### Work required
Transcribe the entries below word for word, beginning at the line with "Where should I" and stopping after the line with "You are a GUI"; drop all pictures.

### Listed entries
┄┄┄┄┄┄
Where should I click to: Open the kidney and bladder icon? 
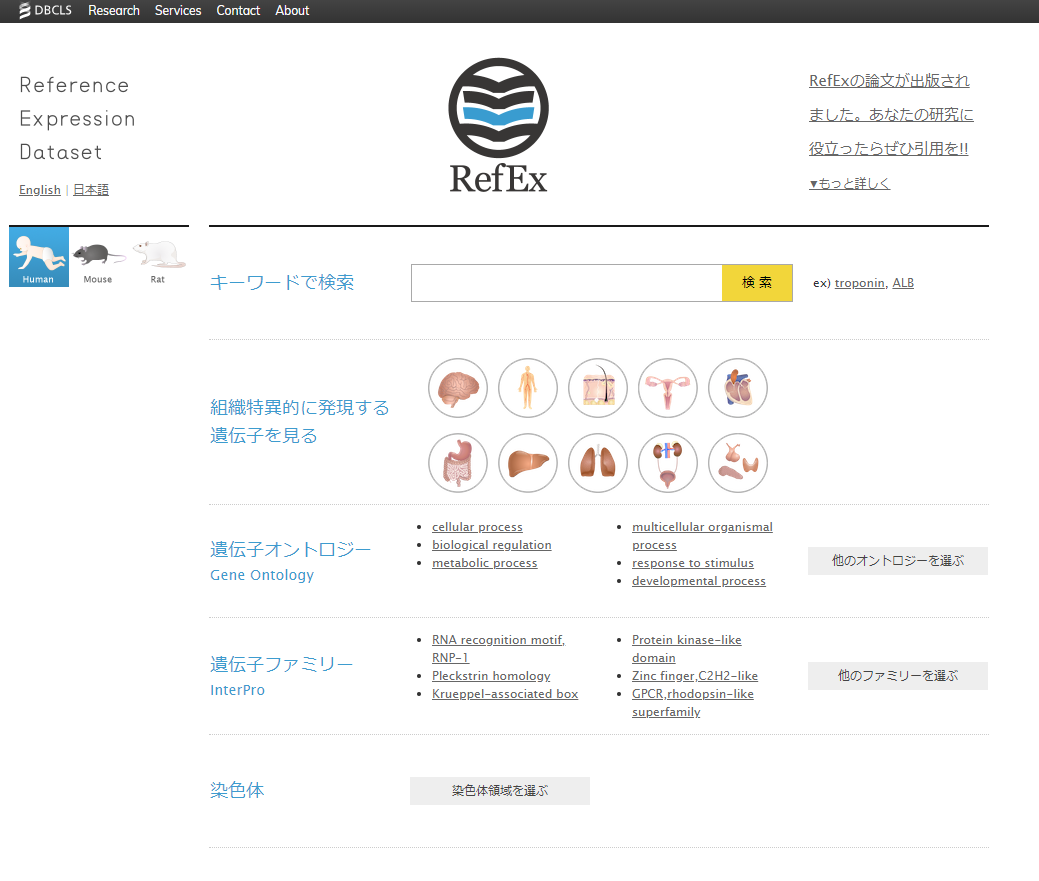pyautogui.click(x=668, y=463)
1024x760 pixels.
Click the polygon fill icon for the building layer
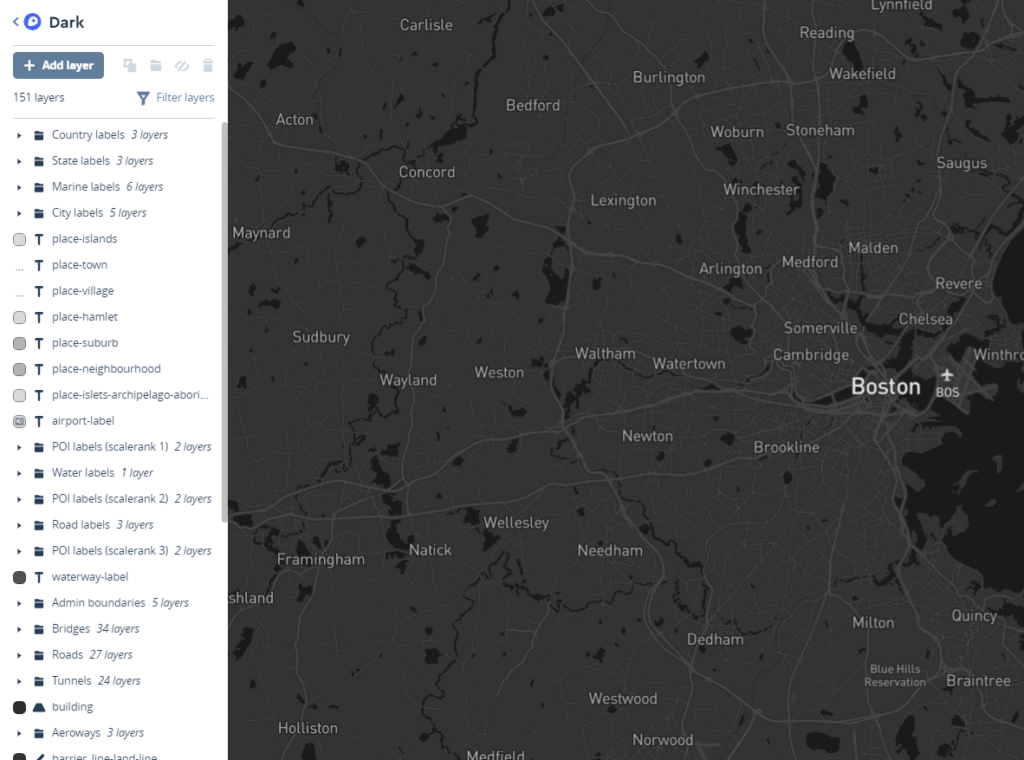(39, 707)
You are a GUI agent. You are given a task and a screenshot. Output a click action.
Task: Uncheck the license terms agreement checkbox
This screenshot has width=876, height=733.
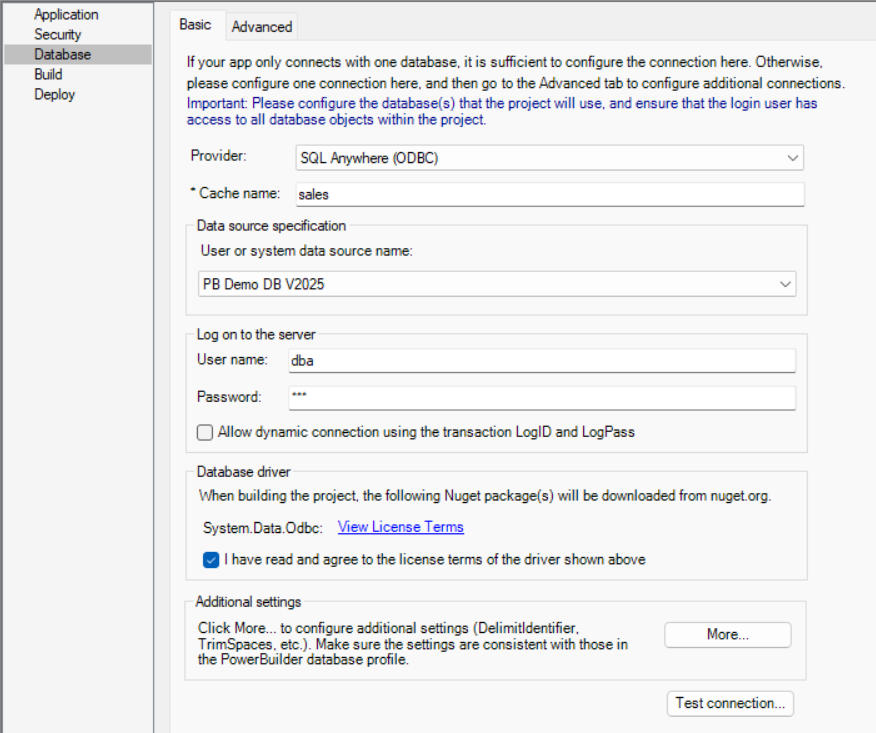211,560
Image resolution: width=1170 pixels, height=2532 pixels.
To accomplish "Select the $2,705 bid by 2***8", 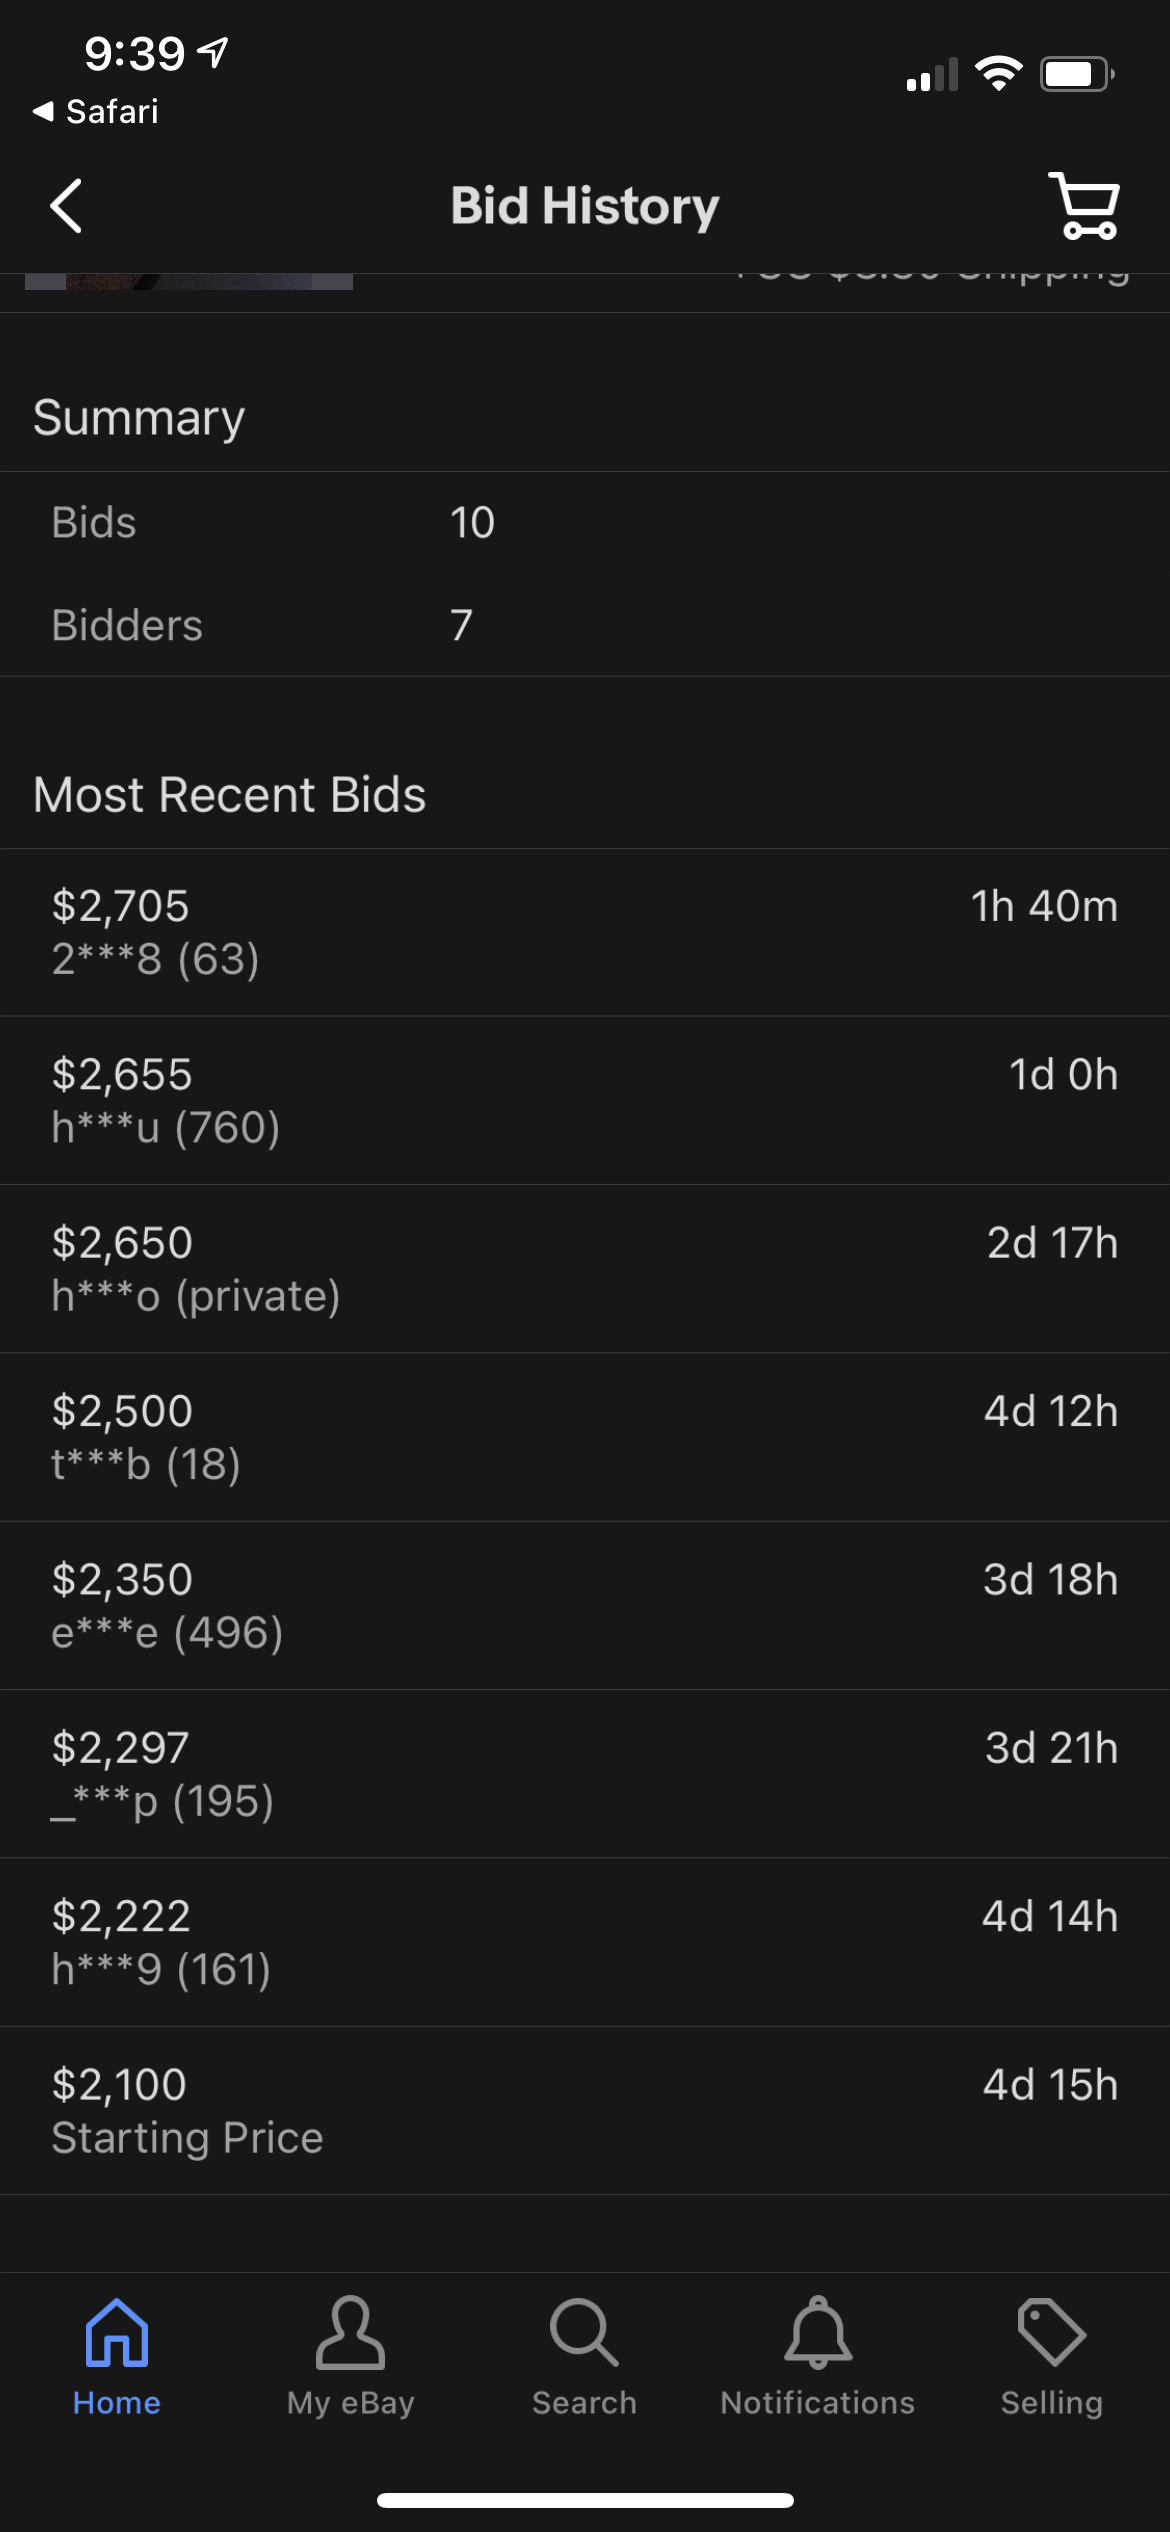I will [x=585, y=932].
┄┄┄┄┄┄
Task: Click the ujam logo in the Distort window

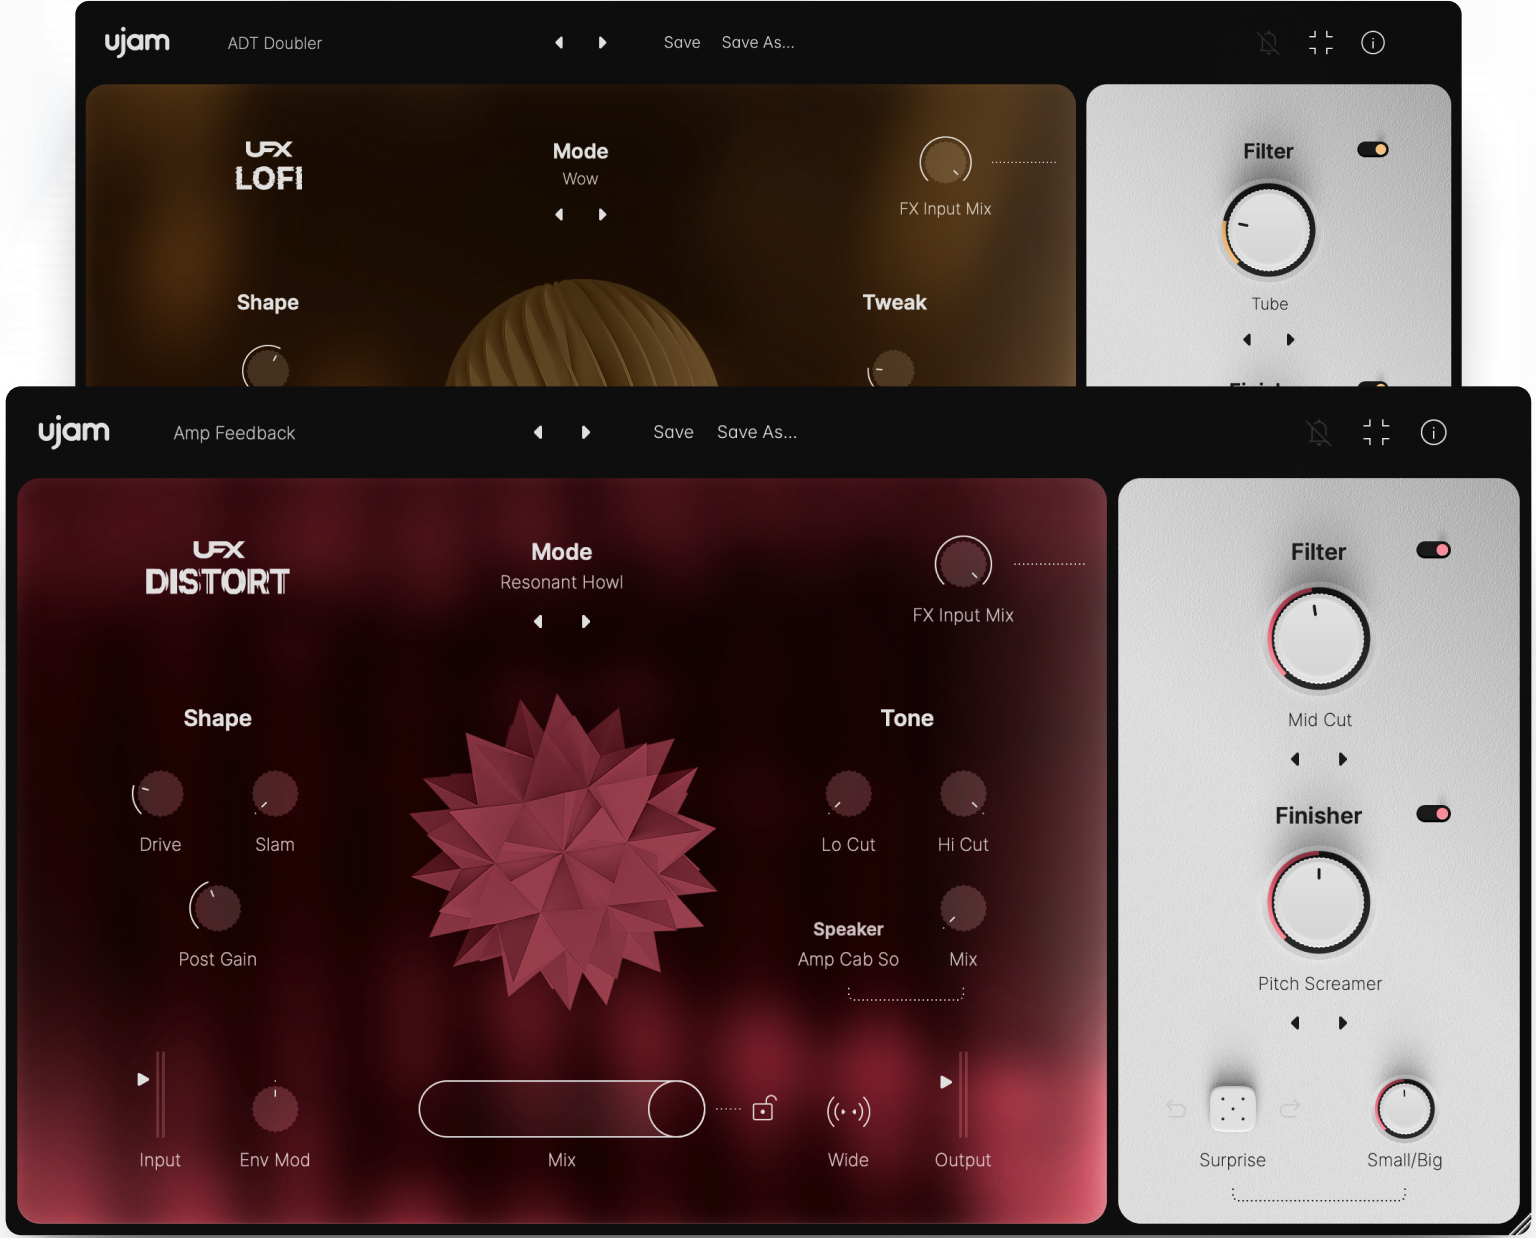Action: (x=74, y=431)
┄┄┄┄┄┄
### Result
Where should I click to: Open the kidney and bladder icon? 
pyautogui.click(x=668, y=463)
1024x760 pixels.
Click the polygon fill icon for the building layer
(39, 707)
You are a GUI agent. You are given a task and a screenshot. Output a click action.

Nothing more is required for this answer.